> **Texte source**:
..............................
Pour atteindre ces objectifs, plusieurs priorités ont été arrêtées. La première, qui tient particulièrement à coeur à la présidente, est de faire en sorte que les découvertes scientifiques bénéficient plus rapidement aux patients, en accélérant le passage de la recherche fondamentale à la recherche clinique et de la recherche clinique au soin. Pour ce faire, il conviendra d'inclure le plus grand nombre de patients possible dans les essais cliniques et d'intégrer les activités de recherche fondamentale et de recherche clinique dans des structures dédiées : les sites de recherche intégrée sur le cancer (SIRIC), aujourd'hui au nombre de cinq.

Seconde priorité, lutter contre les inégalités sociales et géographiques, afin de garantir pour tous l'accès à des actions de santé de qualité et à l'innovation. La présidente et moi-même sommes particulièrement attachées à cette action, parce que nous avons conscience qu'il existe de fortes inégalités en matière de prévention, d'accès aux soins et de prise en charge après le traitement, et qu'il importe d'y remédier.

Troisième priorité, amplifier la personnalisation des parcours de prise en charge. Les thérapeutiques en matière de lutte contre le cancer sont de plus en plus ciblées en fonction des caractéristiques des tumeurs et des patrimoines génétiques des malades, de manière à leur proposer un traitement personnalisé et à éviter les traitements trop lourds et contraignants. Les progrès sont rapides, mais la personnalisation doit concerner, outre les parcours de soins, la prévention, la prise en charge sociale et l'accompagnement tout au long de la maladie.

Quatrième et dernière priorité, optimiser la relation ville-hôpital en matière de prise en charge des patients. Il convient en particulier de s'appuyer sur le médecin traitant – qui joue un rôle fondamental dans le dépistage – en amont mais aussi en aval de l'hôpital, en facilitant l'accès rapide des malades aux prises en charge et en associant le médecin traitant à la sortie de l'hôpital, de manière à assurer correctement le relais.
..............................
> **Contenu des données**:
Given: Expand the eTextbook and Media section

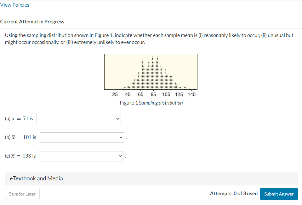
..............................
> **Consignes**:
- a) Indiquez si chacune des affirmations suivantes est conforme au texte sur les priorités de la lutte contre le cancer. Répondez par oui ou par non et citez les mots du texte qui tranchent. (i) Les SIRIC sont aujourd'hui au nombre de cinq. (ii) La personnalisation doit se limiter aux parcours de soins. (iii) Le médecin traitant joue un rôle fondamental dans le dépistage.
- b) D'après le texte sur les priorités de la lutte contre le cancer, pourquoi les thérapeutiques sont-elles de plus en plus ciblées en fonction des caractéristiques des tumeurs et des patrimoines génétiques des malades ? Répondez en une à trois phrases.
- c) Poursuivez le texte sur les priorités de la lutte contre le cancer à partir de sa dernière phrase.

> **Réponses par point**:
- a)
(i) Oui : « les sites de recherche intégrée sur le cancer (SIRIC), aujourd'hui au nombre de cinq ».
(ii) Non : « la personnalisation doit concerner, outre les parcours de soins, la prévention, la prise en charge sociale et l'accompagnement tout au long de la maladie ».
(iii) Oui : « le médecin traitant – qui joue un rôle fondamental dans le dépistage ».

- b) Ce ciblage vise à proposer aux malades un traitement personnalisé. Il permet aussi d'éviter les traitements trop lourds et contraignants.

- c)
Au-delà, je suis très attachée aux droits des patients et à la démocratie sanitaire. La politique de lutte contre le cancer a permis de bien progresser sur le sujet, notamment dans le cadre du travail sur l'annonce – ô combien délicate ! – du diagnostic de cancer : un effort important, et régulièrement évalué, a été fourni afin d'améliorer les conditions d'annonce, de préserver l'intimité de la personne et d'associer les proches. En outre, le comité des patients et des proches permet à ces derniers d'être impliqués dans les grandes orientations et consultés sur un certain nombre de documents. Enfin, la plateforme Cancer Info bénéficie du caractère transversal de l'INCa : sur ce site sont mises à jour l'ensemble des informations disponibles en matière de cancer, qu'il s'agisse de la prévention ou de la prise en charge, ce qui permet aux malades de préserver leur autonomie et d'exprimer leur point de vue.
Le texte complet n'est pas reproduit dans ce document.